Treatment duration is a risk factor of root resorption, but it is also correlated with it. We included data before and after comprehensive orthodontic treatment rather than topical or stage treatment to exclude changes in tooth length that occurred only after months of adduction or depression. Normal orthodontic treatment of a general course is 2–3 years, and stage data may not reflect the complete response to an entire treatment. The present study included before and after treatment data, which reduced the bias to some extent. These results provide the best available evidence for clinical decisions to minimize the risk and severity of apical root resorption. Therefore, clinicians should be very careful when moving anterior teeth over a long distance and a long time.

Limitations

  1. 1.

    There were many confounding factors, such as tooth movement distance, magnitude of force, alveolar shape and technique. There was no regression analysis of age, gender or other risk factors. Original studies did not meet consistent inclusion and exclusion criteria and provided limited information about age and could not be compared quantitatively. We hope that more unified reference planes and measurement methods may be used in future quantitative analyses.

  2. 2.

    Only non-randomized controlled trials (self-controlled trials) were included because of the lack of a large number of related RCT experiments due to limited conditions.

  3. 3.

    Most of the included trials (9 papers) resulted in changes in the length of the tooth, and root resorption was a three-dimensional change, not only in two dimensions. However, only three studies included volume changes.

  4. 4.

    Most of the research focused on the upper and lower anterior teeth, and root resorption of the upper and lower posterior teeth was less studied. Therefore, total dentition root resorption severity and impact factors require further experiments to verify.

Clinical significance

It is necessary to inform patients of the risk of root resorption prior to orthodontic treatment. Significant shortening of the root length will lead to inappropriate crown-root ratios and adjacency to the periodontal tissue. Apical resorption greater than 3 mm is equivalent to 1 mm of bone loss, which will accelerate the periodontal disease process. The treatment program must be re-evaluated if serious root resorption is found. Future experiments should be based on a reasonable sample size and the implementation of the entire orthodontic process to ensure the effect value.

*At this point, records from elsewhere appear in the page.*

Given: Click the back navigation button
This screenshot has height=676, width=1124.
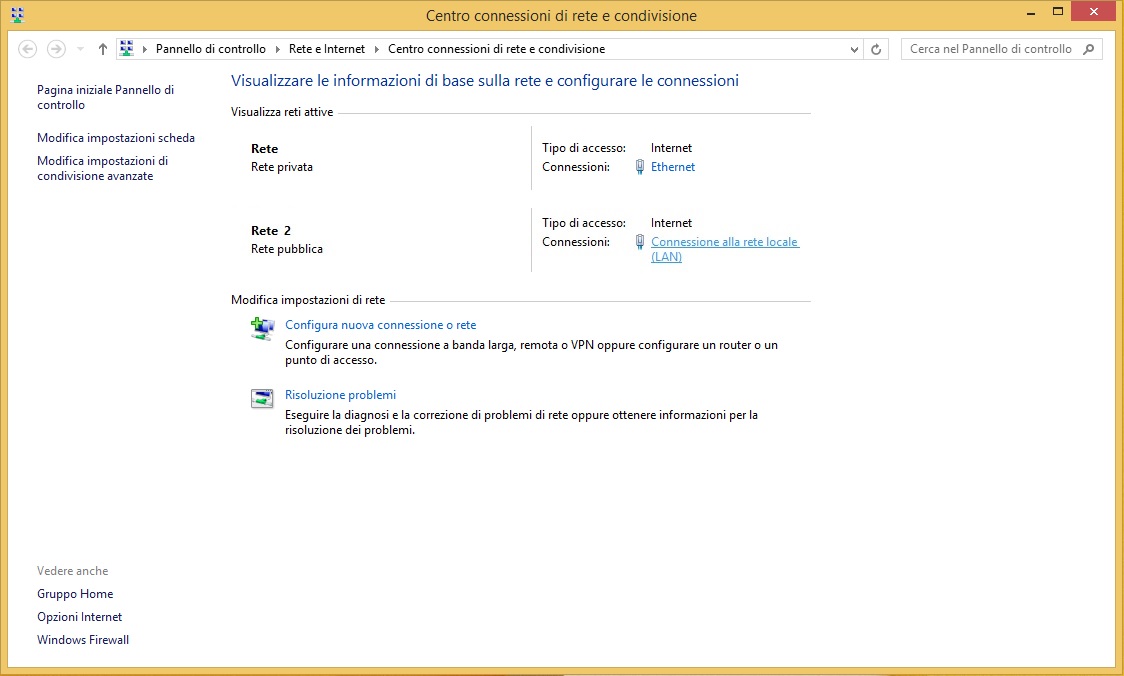Looking at the screenshot, I should 27,48.
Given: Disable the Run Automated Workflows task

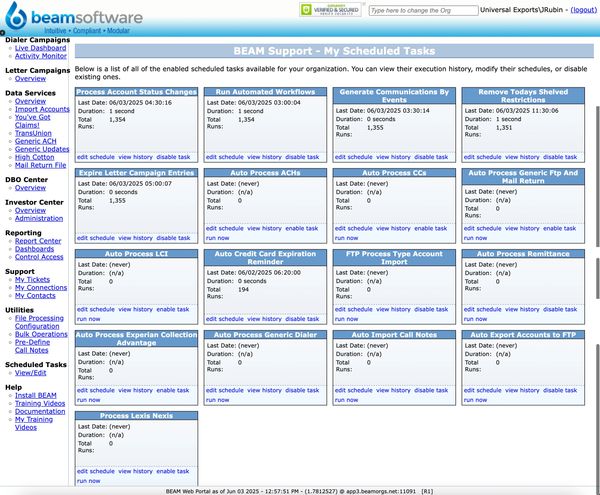Looking at the screenshot, I should (x=301, y=157).
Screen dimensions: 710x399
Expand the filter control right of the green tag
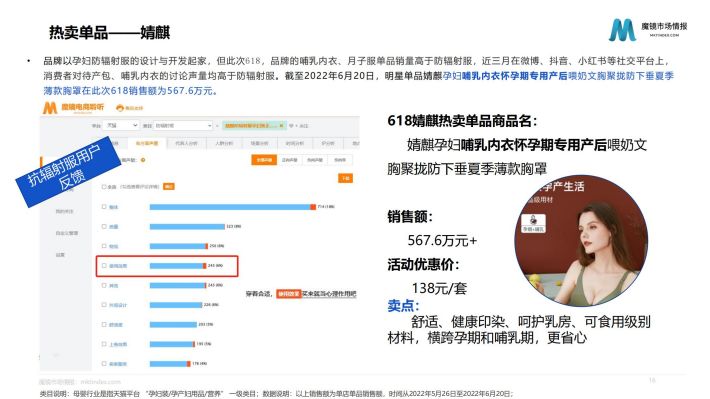coord(299,125)
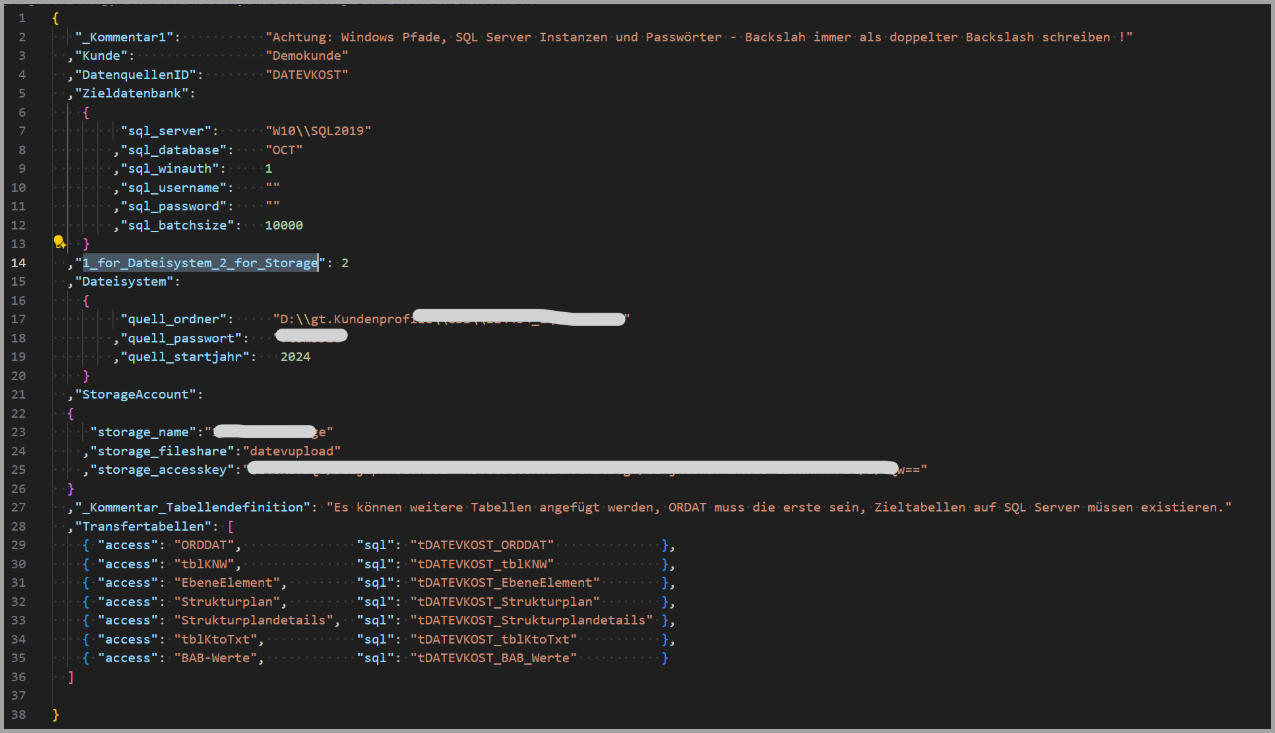Viewport: 1275px width, 733px height.
Task: Click the "Demokunde" value string
Action: 307,55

The above meta-analysis demonstrated that the average value of root resorption was approximately 1 mm, and the upper limit did not exceed 2 mm. Sharpe’s grading standards indicated that the first grade was slightly blunt (1–2 mm) [51]. The results were grade 1. Malmgren’s rating standard indicates that level 1 is irregular root contour and level 2 is root resorption apically amounting to less than 2 mm (minor resorption) [40]. The most serious case did not exceed 2 degrees, and it was a mild absorption.

Conclusions

The following conclusions are drawn based on the existing research:

  1. 1.

    Evidence suggests that orthodontic treatment increased the incidence and severity of apical root resorption. Tooth length and root volume were reduced after orthodontic intervention, but these changes were in a clinically acceptable range.

  2. 2.

    Different tooth positions exhibited different degrees of absorption, and the sequence of RR from heaviest to lightest was maxillary lateral incisors, maxillary central incisors, mandibular anterior teeth, and maxillary canines.

  3. 3.

    Tooth extraction may result in more root resorption than non-extraction.

  4. 4.

    Most of the patients measured using CBCT exhibited root resorption within the clinically acceptable range. The RR value of CBCT was lower than the 2D data.

However, more methods are needed to provide more reliable evidence for clinical trials based on CBCT data. Experimental studies on treatment, the distance and angle of tooth movement, and correction techniques may provide more clinical guidance for orthodontic treatment of RR reduction.